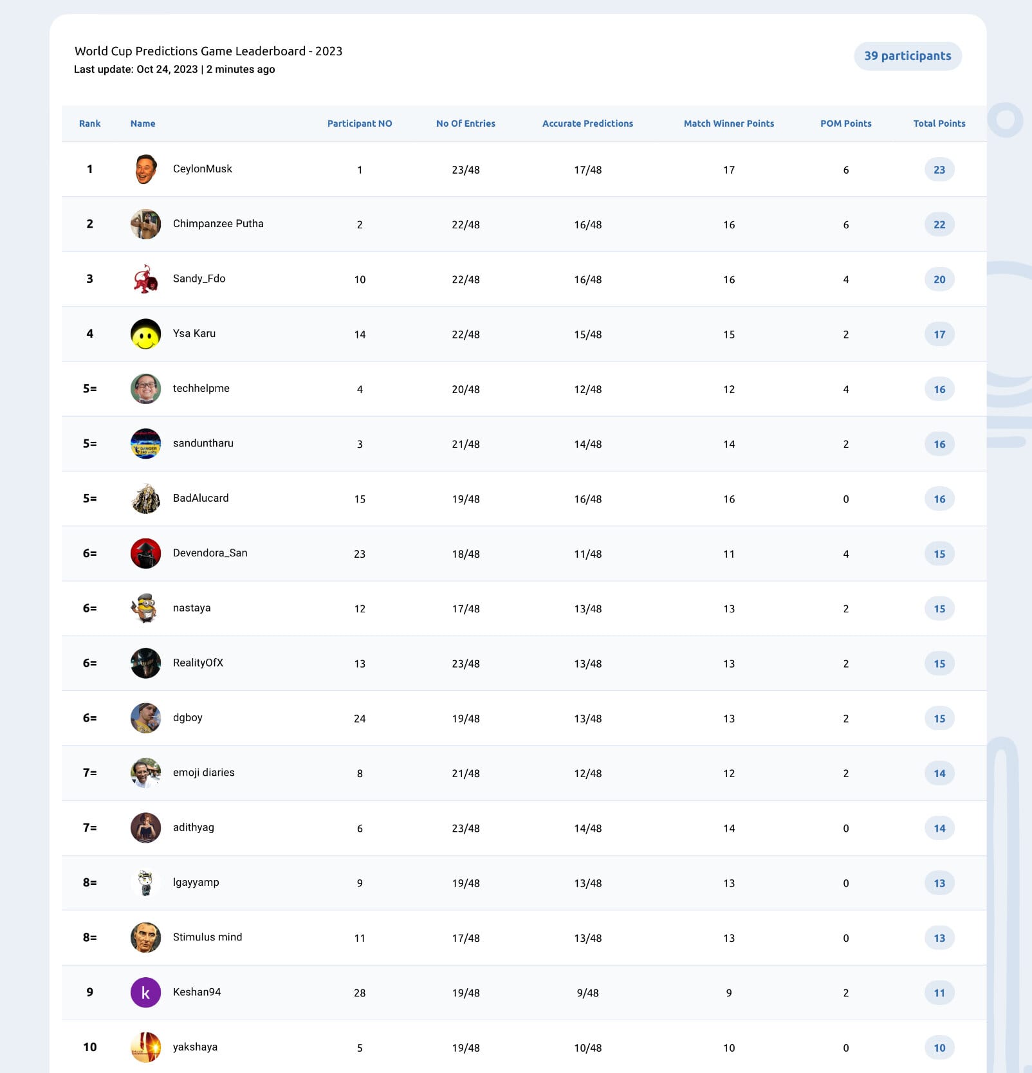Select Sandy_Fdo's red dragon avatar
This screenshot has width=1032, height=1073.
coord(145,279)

★ ★ ★ ★ ★

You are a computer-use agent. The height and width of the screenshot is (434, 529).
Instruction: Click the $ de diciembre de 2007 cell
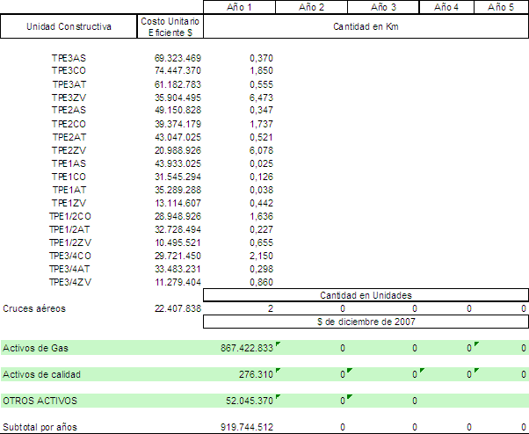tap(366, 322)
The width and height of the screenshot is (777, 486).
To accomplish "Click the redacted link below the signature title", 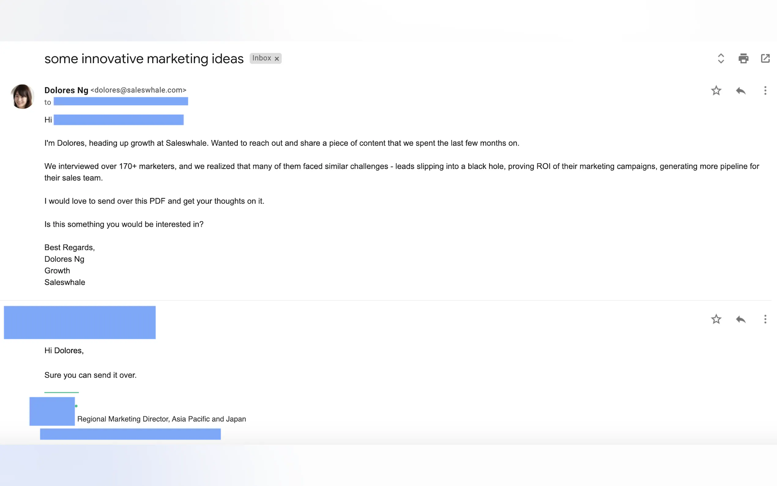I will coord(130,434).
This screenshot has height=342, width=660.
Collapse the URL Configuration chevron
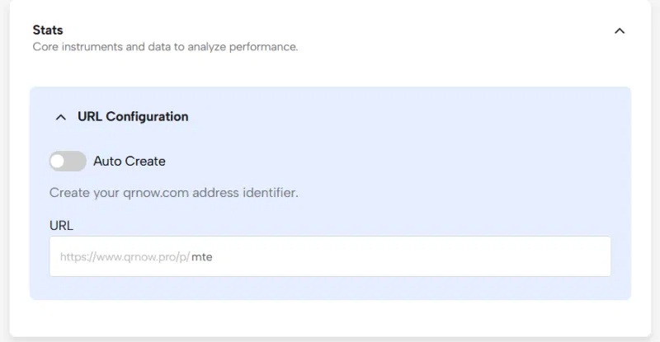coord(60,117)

★ ★ ★ ★ ★

### What to do
In the entries above, find the line with "You are a computer-use" and the line with "The width and". Write out exactly those two lines and every line between them, pictures excluded.

### Output for this exercise
You are a computer-use agent. The height and width of the screenshot is (434, 529).
Instruction: Click the $ de diciembre de 2007 cell
tap(366, 322)
The width and height of the screenshot is (777, 486).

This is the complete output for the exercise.